Exercise
Reproduce the following data verbatim, beginning at the line that contains "You are a GUI" and ending after the line that contains "Viewport: 398px width, 537px height.".

Listing
## start
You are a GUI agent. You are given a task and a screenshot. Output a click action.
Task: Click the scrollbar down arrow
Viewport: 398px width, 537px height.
## end
## start
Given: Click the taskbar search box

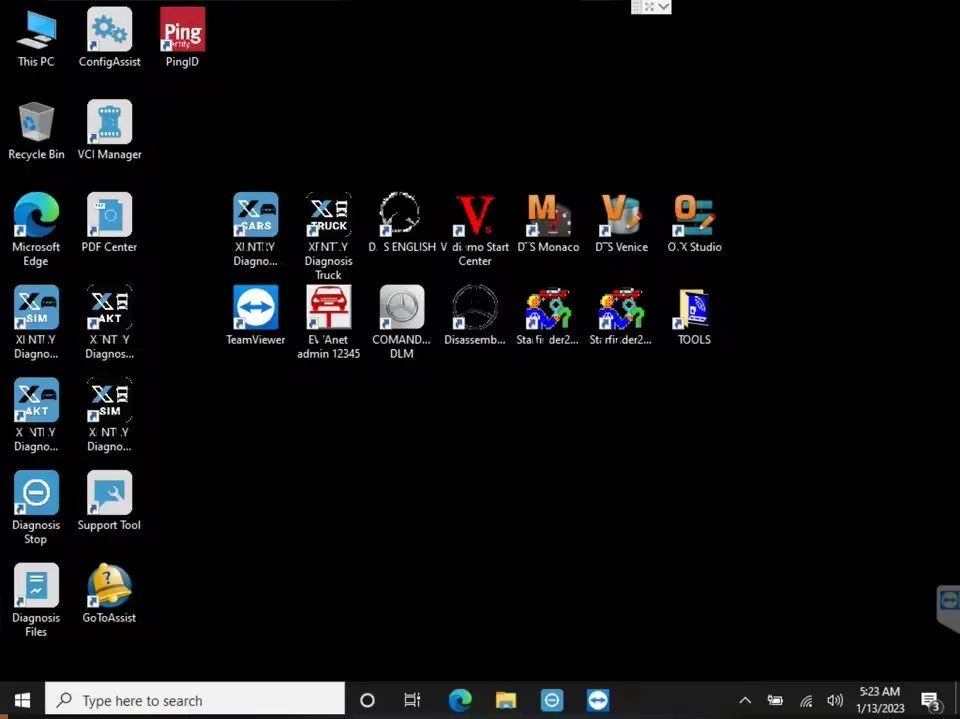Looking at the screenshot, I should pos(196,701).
## end
## start
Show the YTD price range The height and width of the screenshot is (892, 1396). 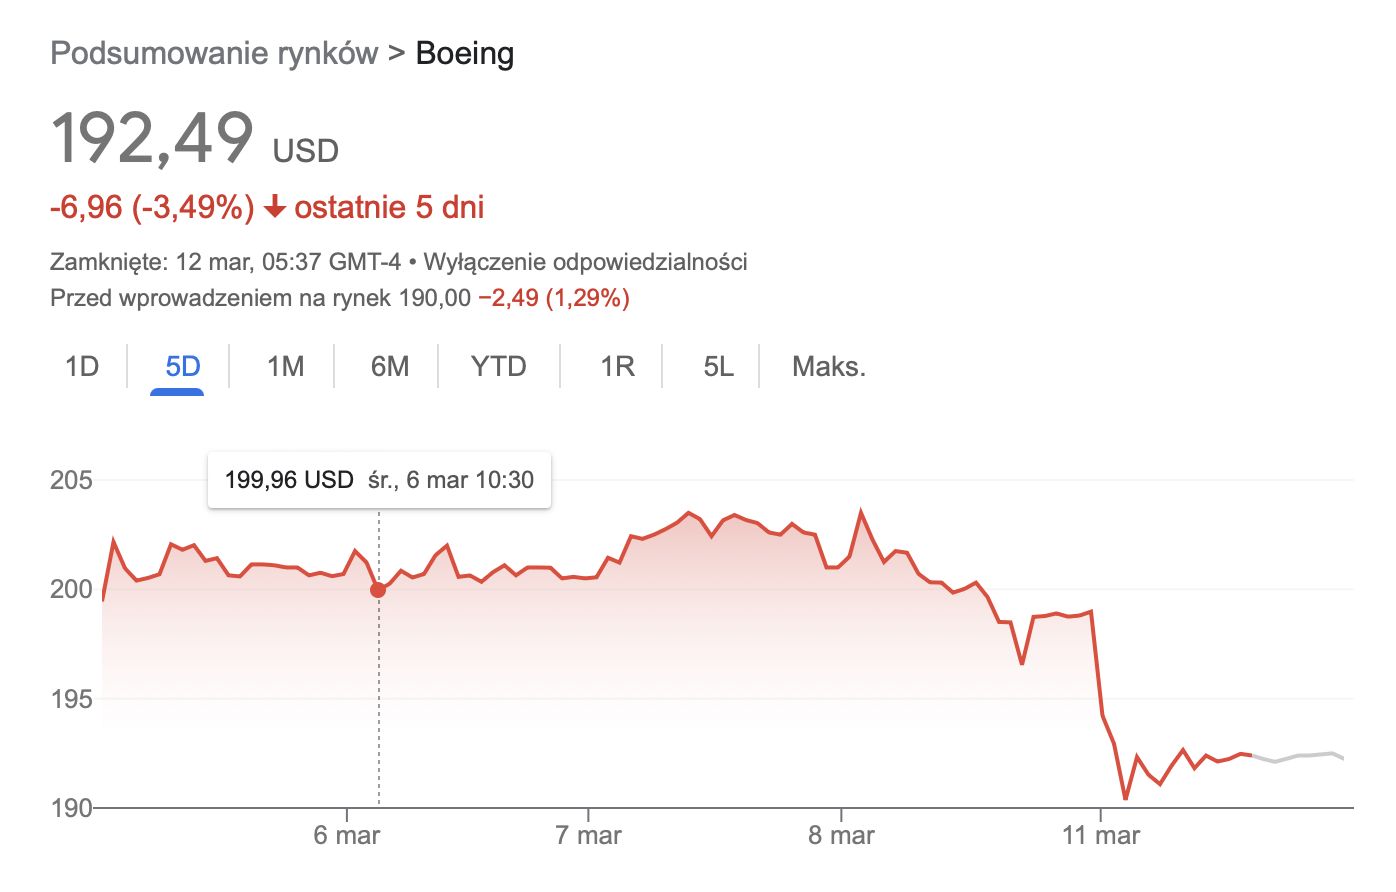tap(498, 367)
## end
Written answer
You are a GUI agent. You are given a task and a screenshot. Output a click action.
Task: Click the scrollbar down arrow
Viewport: 398px width, 537px height.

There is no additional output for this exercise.